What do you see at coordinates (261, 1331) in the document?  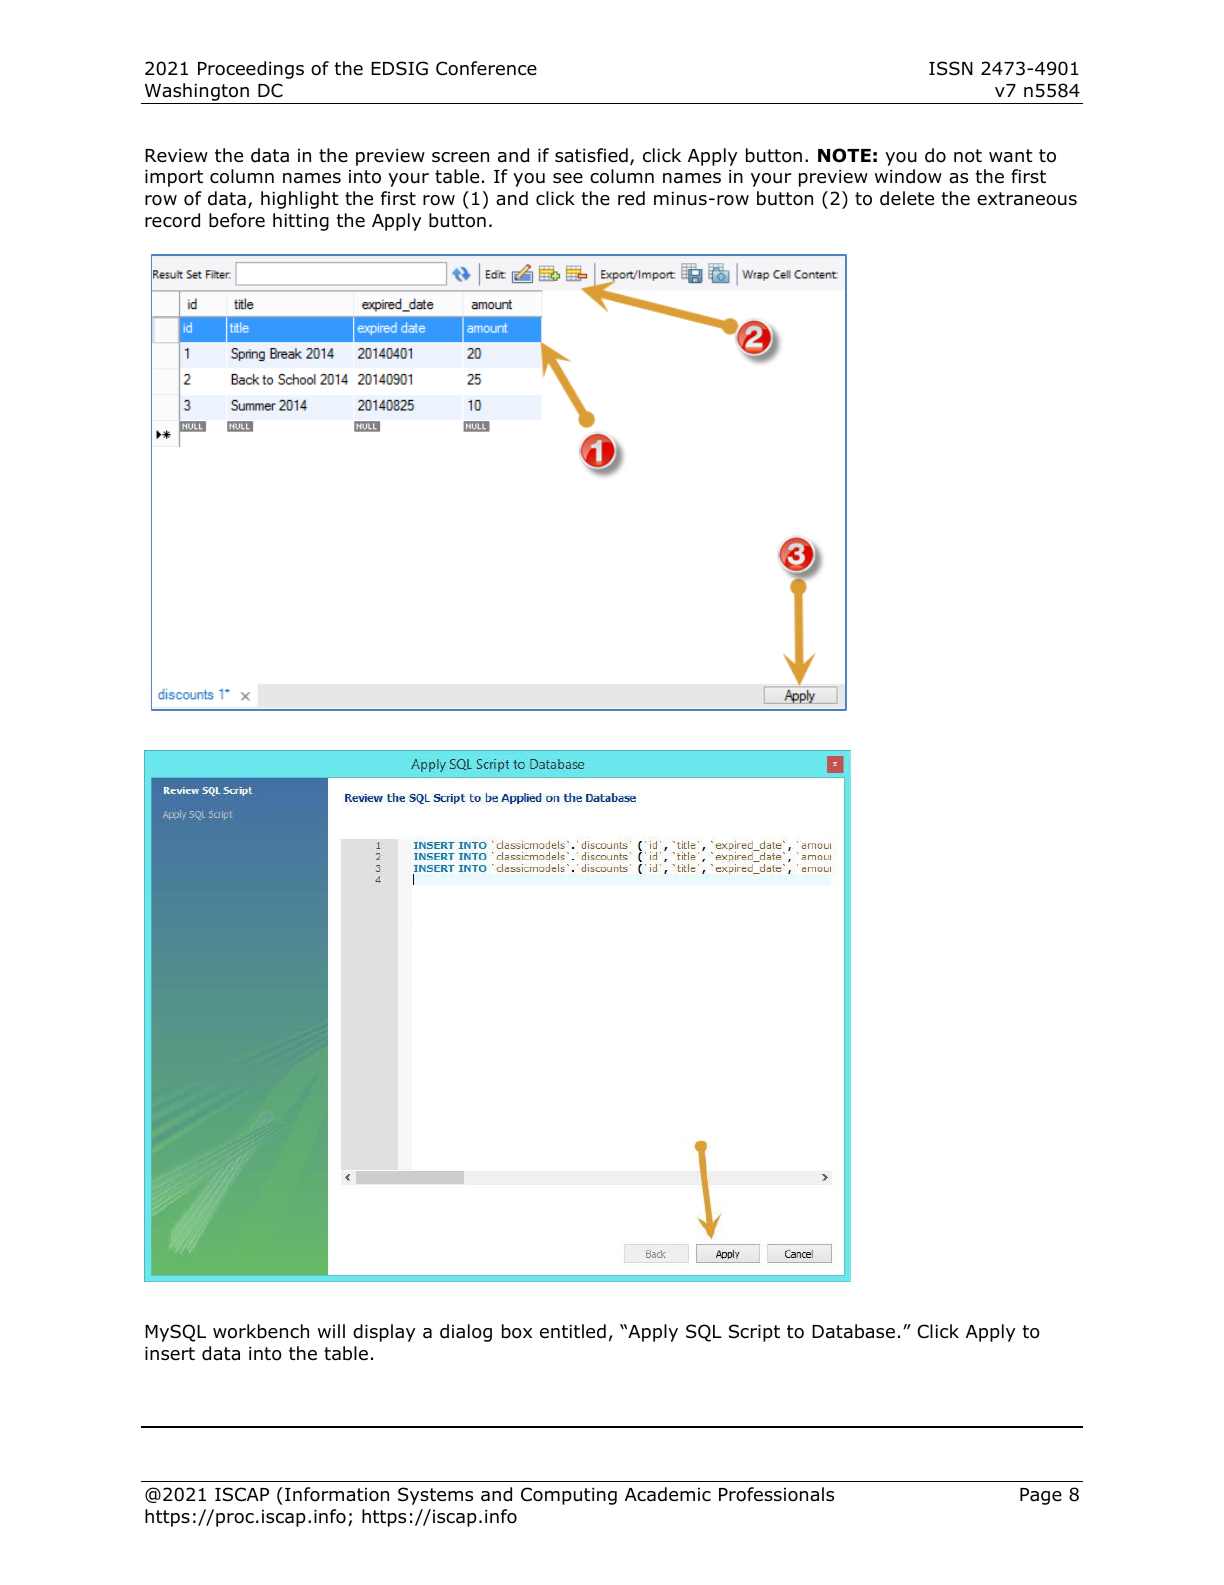 I see `workbench` at bounding box center [261, 1331].
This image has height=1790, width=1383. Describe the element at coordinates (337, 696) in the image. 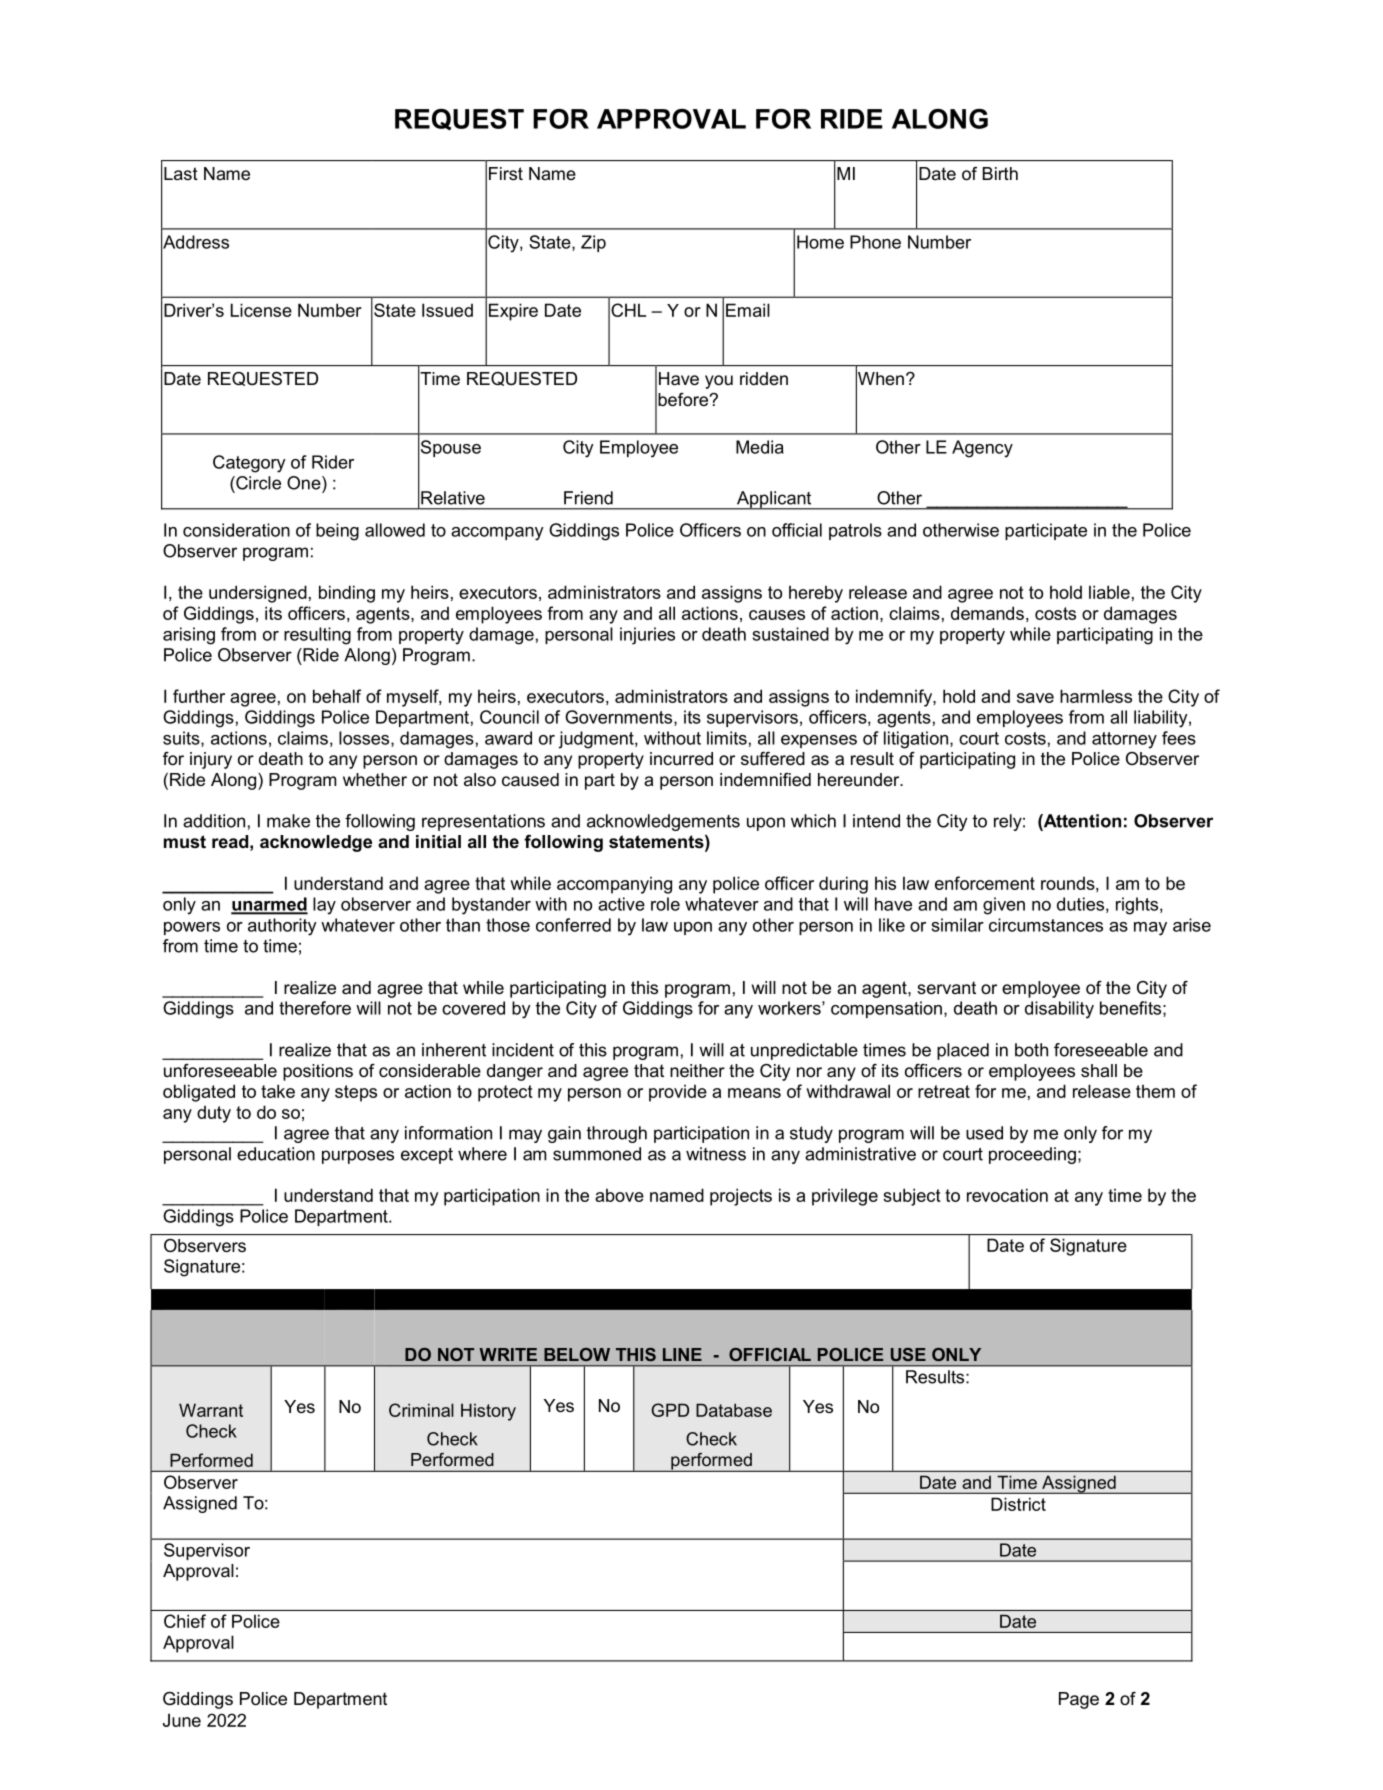

I see `behalf` at that location.
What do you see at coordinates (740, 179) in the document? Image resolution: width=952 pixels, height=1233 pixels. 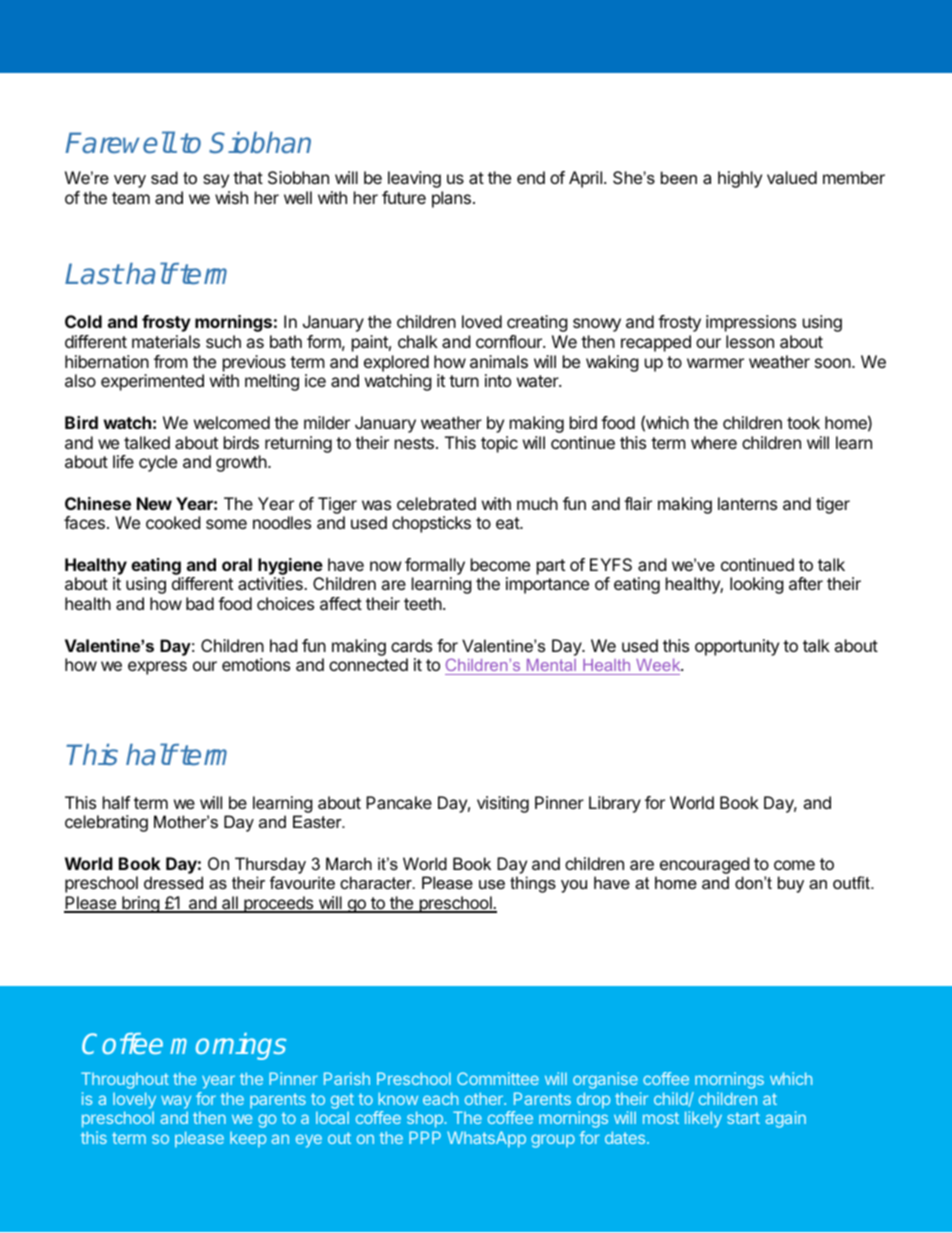 I see `highly` at bounding box center [740, 179].
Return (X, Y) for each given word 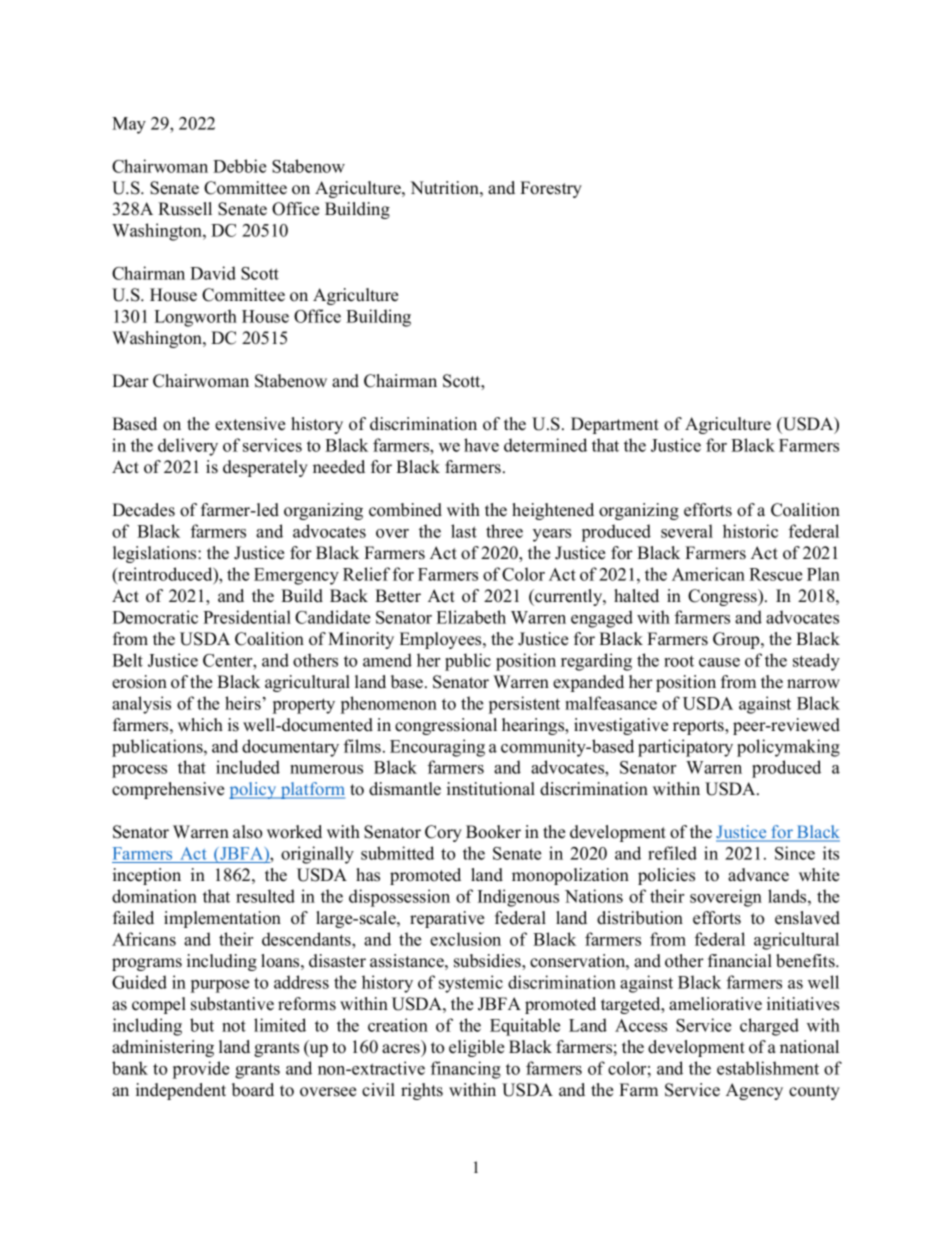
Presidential (247, 617)
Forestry (551, 189)
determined (545, 445)
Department (615, 425)
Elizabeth (471, 617)
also (247, 832)
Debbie (239, 166)
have (481, 445)
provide (201, 1070)
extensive (250, 424)
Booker (493, 832)
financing (466, 1070)
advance (758, 875)
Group (737, 640)
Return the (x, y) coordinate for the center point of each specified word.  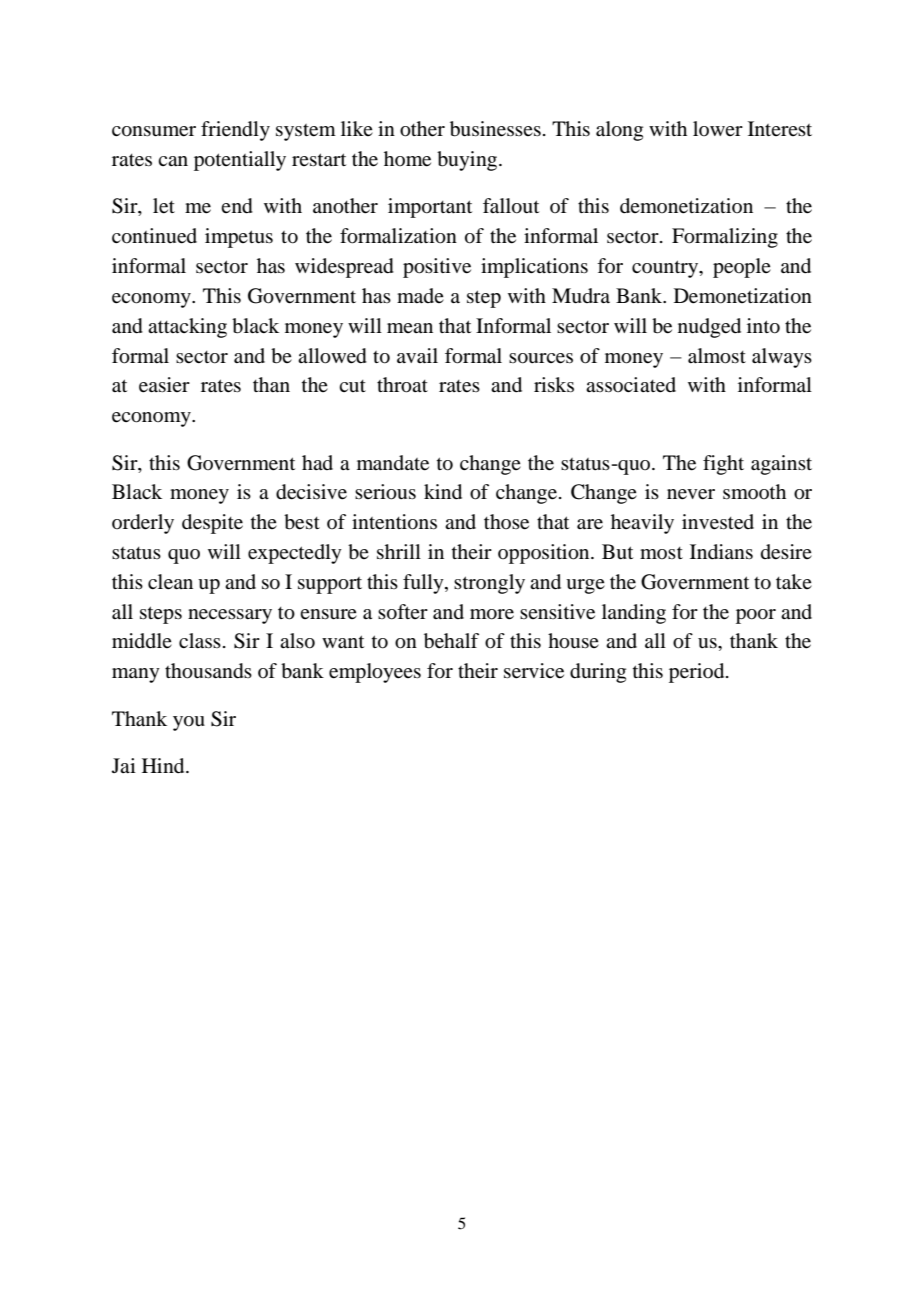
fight (723, 465)
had (317, 462)
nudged (709, 328)
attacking (187, 328)
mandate (393, 463)
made (420, 296)
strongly (489, 584)
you (189, 723)
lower (718, 128)
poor (756, 616)
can (173, 161)
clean (170, 582)
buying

-----

Required task -> Output the lines from the one containing "Return (X, Y) for each given word" through the last line above as a JSON list of strings, one per line, with both ends included and blank lines skipped. Leave the pictures out.

Full output ->
[
  "Return (X, Y) for each given word ",
  "Presidential (247, 617)",
  "Forestry (551, 189)",
  "determined (545, 445)",
  "Department (615, 425)",
  "Elizabeth (471, 617)",
  "also (247, 832)",
  "Debbie (239, 166)",
  "have (481, 445)",
  "provide (201, 1070)",
  "extensive (250, 424)",
  "Booker (493, 832)",
  "financing (466, 1070)",
  "advance (758, 875)",
  "Group (737, 640)",
  "Return the (x, y) coordinate for the center point of each specified word.  ",
  "fight (723, 465)",
  "had (317, 462)",
  "nudged (709, 328)",
  "attacking (187, 328)",
  "mandate (393, 463)",
  "made (420, 296)",
  "strongly (489, 584)",
  "you (189, 723)",
  "lower (718, 128)",
  "poor (756, 616)",
  "can (173, 161)",
  "clean (170, 582)",
  "buying"
]